Teach your robot well

For applications like drug target discovery or drug screening, more plates processed per day means drugs traveling to market faster. “Our customers are truly challenged with getting quality leads into their development pipeline,” says Marc Beban, director of integrated systems and software marketing at Agilent Automation Solutions. “They need technology that is reliable and our direct drive technology means fewer moving parts to break down so that they can have the confidence they need to focus on the science, not the machinery.”

Agilent Automation Solutions recently released their Direct Drive Robot (DDR), whose sole purpose is to move microplates. “It is the centerpiece of our high-end automation platforms where our customers are processing hundreds or thousands of plates in a single run,” says Beban. “It is the key technology in our customers’ drive to fill their pipelines more efficiently—faster and with high quality leads. The Direct Drive Robot uses configurable Z-travel technology to enable greater stacking of instruments and more functionality in a smaller footprint.” DDR comes with greater ease-of-use, too, in that it is designed to learn from you how to move. “By placing the robot in teach mode, and holding the teaching jig, the unit can be manually placed at the point to be taught and a button on the end effector touched, thus teaching that position,” says Beban. “There is no need to use a pendent to job the arm into position—therefore less time is spent on repositioning and refining.”

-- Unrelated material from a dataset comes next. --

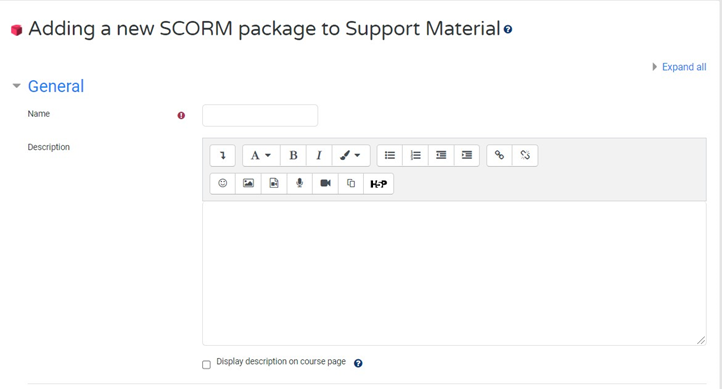722x389 pixels.
Task: Apply italic formatting in the Description editor
Action: coord(319,156)
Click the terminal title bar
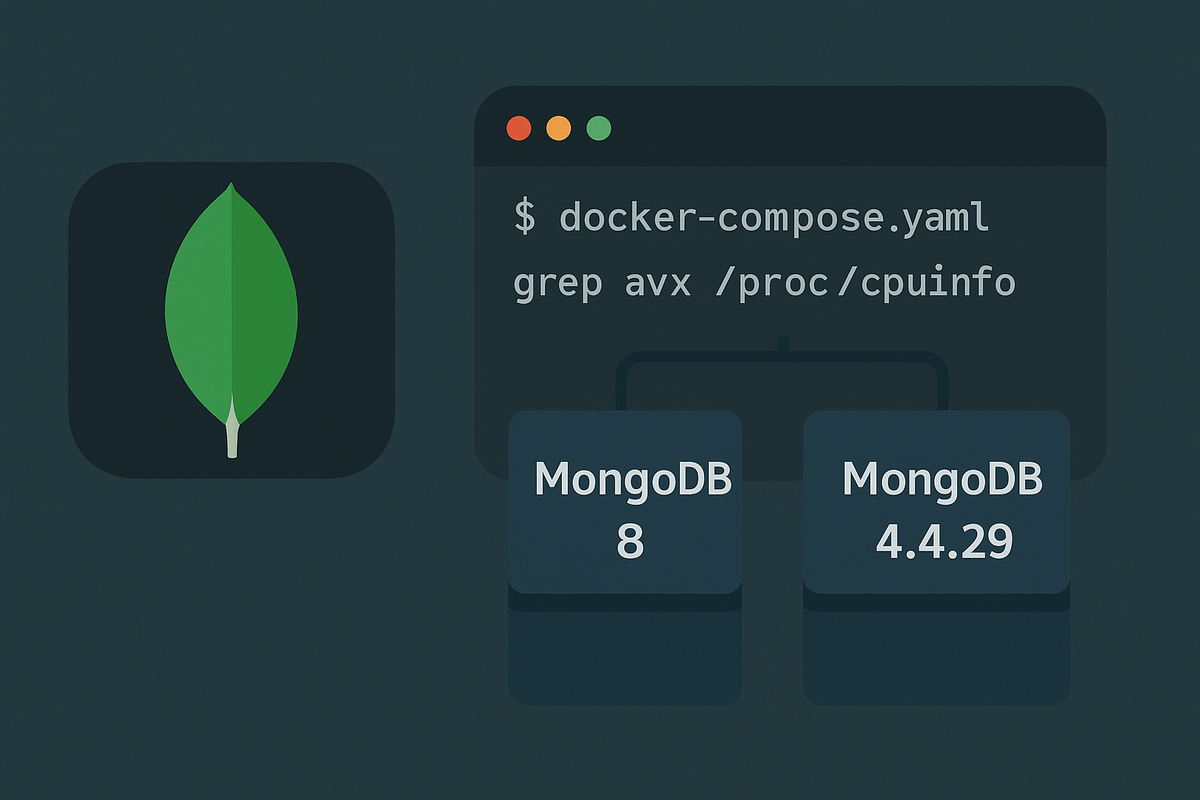This screenshot has height=800, width=1200. tap(850, 128)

Another version of robotic teaching is integrated into Hudson Control Group’s PlateCrane EX with its Vision Teaching option. The PlateCrane EX has a camera mounted inside its gripper that lets you position the robotic arm in the exact position of a plate. “An entire workcell can be taught with unparalleled accuracy in roughly five to 10 minutes,” says Farrelly. “This is ideal for the user who occasionally wishes to add new instruments or movements to the workcell. The teaching process is entirely screen-prompted, requiring no practice or study by the user. Anyone can master it immediately upon first use.”

Potential roadblocks

Despite advances in robotics, microplate processing still faces potential roadblocks. For example, says Greene, not enough users know about microplate standards. “Customers are oftentimes not aware, complete their assay development with a specific microplate, and then are surprised when their microplate handler has issues when it comes time to automate,” says Greene. Whether you’re looking to automate routine tasks or to step up your high-throughput work, automation of microplate handling is continuing to evolve to keep your work running smoothly.